◆ **TO DO**: Where a picture appears, skip it; print everything else in the records exactly as it stands.
Start of EXTRACTED RECORDS
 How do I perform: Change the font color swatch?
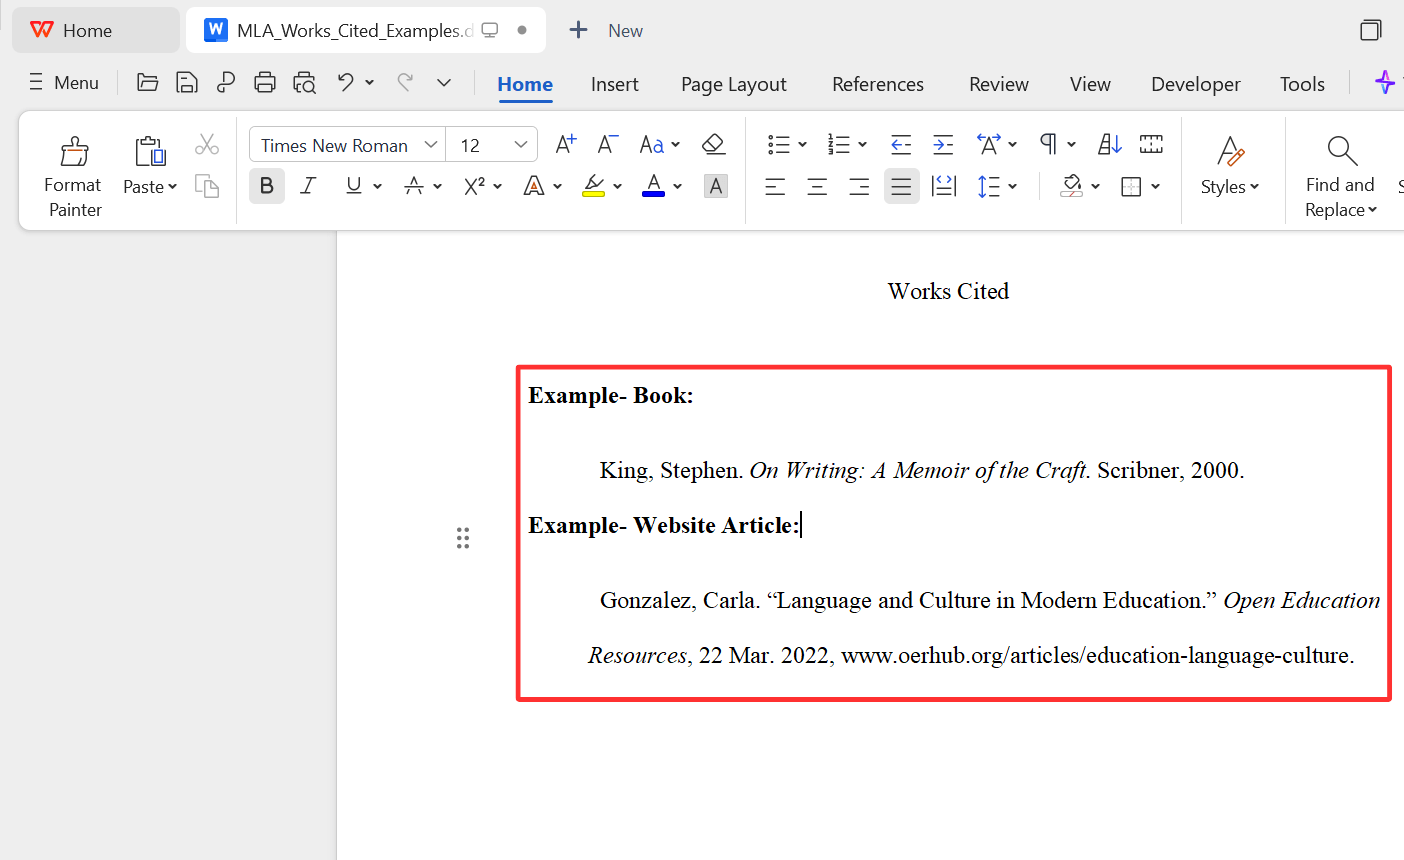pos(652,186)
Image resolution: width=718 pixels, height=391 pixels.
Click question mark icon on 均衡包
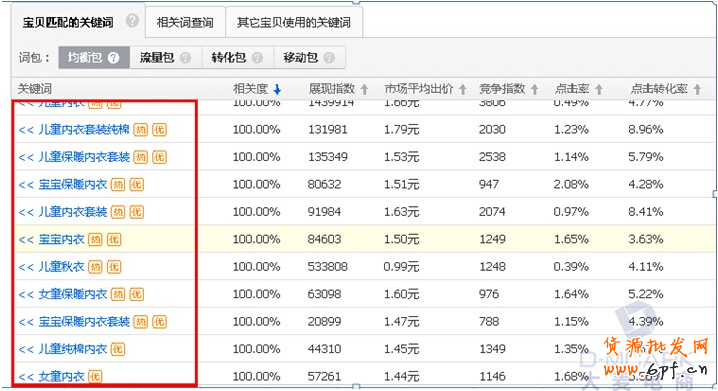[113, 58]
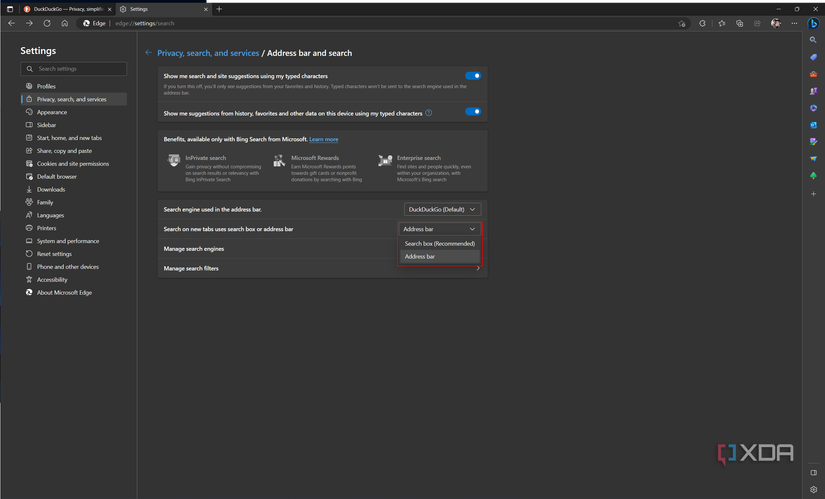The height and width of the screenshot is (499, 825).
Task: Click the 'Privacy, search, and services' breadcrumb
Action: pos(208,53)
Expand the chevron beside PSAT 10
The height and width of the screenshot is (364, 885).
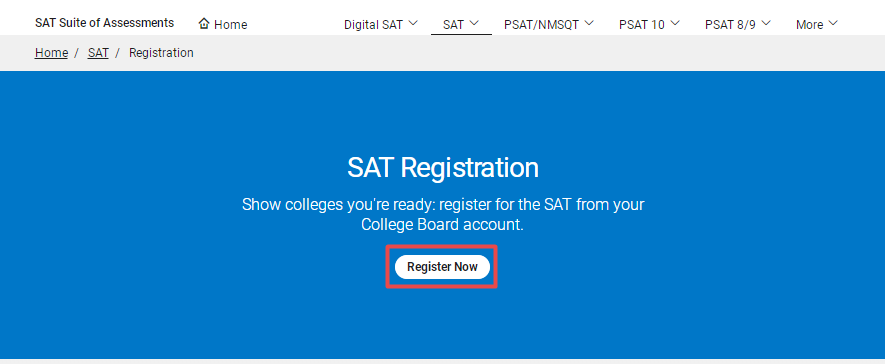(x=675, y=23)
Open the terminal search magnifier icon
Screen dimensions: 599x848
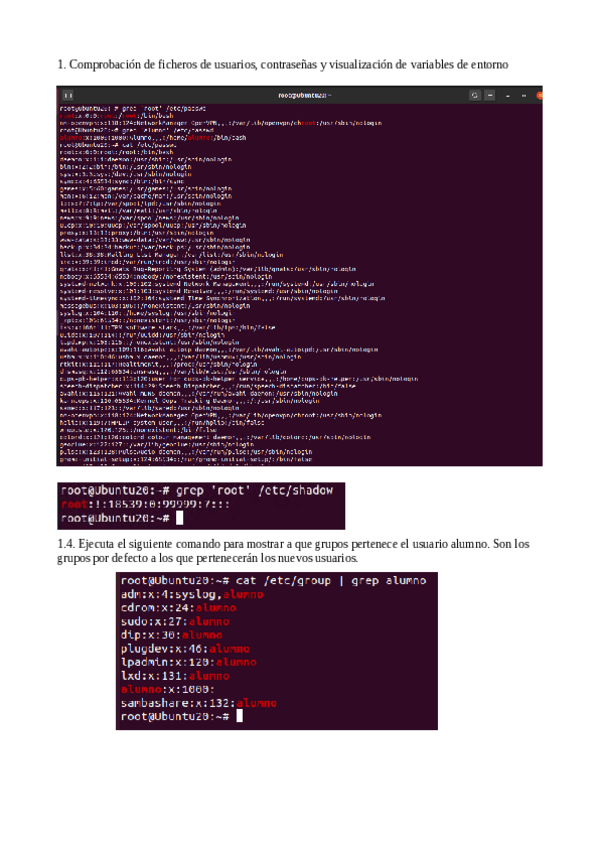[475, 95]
End of EXTRACTED RECORDS
◆ **WRITTEN REPLY**:
 How do I perform: Change the font color swatch?
pos(652,186)
Image resolution: width=718 pixels, height=391 pixels.
Click question mark icon on 均衡包
[113, 58]
The height and width of the screenshot is (499, 825).
Task: Click the 'Privacy, search, and services' breadcrumb
Action: pos(208,53)
Expand the chevron beside PSAT 10
The height and width of the screenshot is (364, 885).
(x=675, y=23)
Open the terminal search magnifier icon
Screen dimensions: 599x848
[475, 95]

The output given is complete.